# Boyd's of St. Louis?



## ATL (Nov 29, 2011)

Anyone have any details on the Boyd's of St. Louis house brand? Or, at least, I assume the sportcoat I just picked up from a thrift is from the house brand.


----------



## xcubbies (Jul 31, 2005)

I use to shop at Boyd's in the 1960s. They sold good quality traditional clothing, with a men's, women's and boy's department in their Clayton store. I suppose it was where I first came to admire clothing, though as a sixteen, seventeen year old, I could not afford much there. I don't think they still exist, which is a shame.


----------



## ATL (Nov 29, 2011)

Yeah, it went under in the '90s, I think. The jacket is really well made, so I'm happy, I was just hoping someone knew a little more about the manufacturer.


----------



## cincydavid (May 21, 2012)

A lot of their store brand items were under the Threadneedle Street label...I used to go to the Boyd's Subway discount section on the lower level of the store in Clayton when I was a student at St Louis U in the 80s. They were downtown St Louis, Clayton, and I seem to recall there was a store in Crestwood, maybe?


----------



## AtlantaPete (Jan 25, 2019)

In the early 1960s, the downtown Boyd's store was the outlet for Gant shirt seconds, at the time Gant was the gold standard. I was in college in Chicago and my family lived in downstate Illinois about 90 miles from St. Louis. I would take orders from my college buddies, and load up on Gant button downs and make a small premium for my efforts. I still had some of those shirts many years after college.


----------



## Guest (Feb 14, 2020)

I worked at the downtown Boyd's while attending SLU in the late '60s. Absolutely first-rate clothes...Pringle sweaters, Gant shirts, belts, ties. Those were the days.


----------



## Color 8 (Sep 18, 2015)

The Boyd's in Center City Philadelphia is still open, but I don't know if they were affiliated.


----------



## Guest (Feb 24, 2020)

*Southwick and Hickey Freeman were also labels @ Boyd's. Gittmen Bros shirts were the gold standard as were Allen Edmonds shoes. *


----------



## Color 8 (Sep 18, 2015)

Guest-524718 said:


> *Southwick and Hickey Freeman were also labels @ Boyd's. Gittmen Bros shirts were the gold standard as were Allen Edmonds shoes. *


Boyd's in Philadelphia still sells Gitman Bros shirts, but that only makes sense as Gitman is semi-local and even used to have an outlet on Race St. I still mourn it's closing.
There is an Allen Edmonds factory store in the next block, so there wouldn't be any point in stocking AE.


----------



## Guest (Mar 15, 2020)

Color 8 said:


> The Boyd's in Center City Philadelphia is still open, but I don't know if they were affiliated.
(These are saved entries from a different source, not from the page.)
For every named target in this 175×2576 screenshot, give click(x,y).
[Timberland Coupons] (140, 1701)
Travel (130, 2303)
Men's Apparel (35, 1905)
The St. Louis Boyd's was much older than the Philadelphia one, and was not affiliated.


----------



## Guest (Jan 4, 2021)

Boyd’s had several stores at one time : downtown, Clayton, Northwest Plaza, Crestwood, northland, Jamestown mall, st. Clair to name a few. Their house brand was Threadneedle made by Southwick in suits and shoes were also called Theadneedle made by Bostonian, they carried both men and women’s clothing. They were owned by Cluett Peabody (Arrow Shirt Co.).


----------



## Pblshrtom4 (9 mo ago)

Boyd's was founded in the 1870s. Somebody just asked me when the last store closed. I believe it closed in the '80s or early '90s, then the name was revived briefly in the later '90s. I bought a bow tie from their store in Clayton on Central Ave before it closed. The original Boyd's in Clayton was on Forsyth near Famous and the Fatted Calf. Stores were Downtown, Clayton, Crestwood, Northwest Plaza and West County. I worked there from about the age 14 until I went off to college. Threadneedle Street shoes were one of their brands. They sold a lot of Hickey Freeman suits and Dobbs hats. I learned from Boyd's about single-needle tailoring, mother of pearl buttons, etc. ... quality stuff that lasts forever. The outlet store, which started in the lower level downtown was called The Subway. Women would come in and unpin all the seconds Gant shirts looking for flaws. We'd refold and repin them... and they would do it again. My grandfather, Charles B. Wheeler, was president after Ingram Boyd Jr., the last member of the Boyd family. The company was bought by Cluett Peabody, maker of Arrow Shirts. Cluett Peabody was owned by Warren Buffett.


----------



## BridgetCalcaterra (2 d ago)

Pblshrtom4 said:


> Boyd's was founded in the 1870s. Somebody just asked me when the last store closed. I believe it closed in the '80s or early '90s, then the name was revived briefly in the later '90s. I bought a bow tie from their store in Clayton on Central Ave before it closed. The original Boyd's in Clayton was on Forsyth near Famous and the Fatted Calf. Stores were Downtown, Clayton, Crestwood, Northwest Plaza and West County. I worked there from about the age 14 until I went off to college. Threadneedle Street shoes were one of their brands. They sold a lot of Hickey Freeman suits and Dobbs hats. I learned from Boyd's about single-needle tailoring, mother of pearl buttons, etc. ... quality stuff that lasts forever. The outlet store, which started in the lower level downtown was called The Subway. Women would come in and unpin all the seconds Gant shirts looking for flaws. We'd refold and repin them... and they would do it again. My grandfather, Charles B. Wheeler, was president after Ingram Boyd Jr., the last member of the Boyd family. The company was bought by Cluett Peabody, maker of Arrow Shirts. Cluett Peabody was owned by Warren Buffett.


 I worked in the “BJ Shop” (Boyd’s Juniors) downtown from 1966 to 1972 (high school & college). It was on the 2nd floor. I also worked in the Crestwood store for a short time after graduation. Mr Wheeler was and still is one of the nicest men I’ve ever met!


----------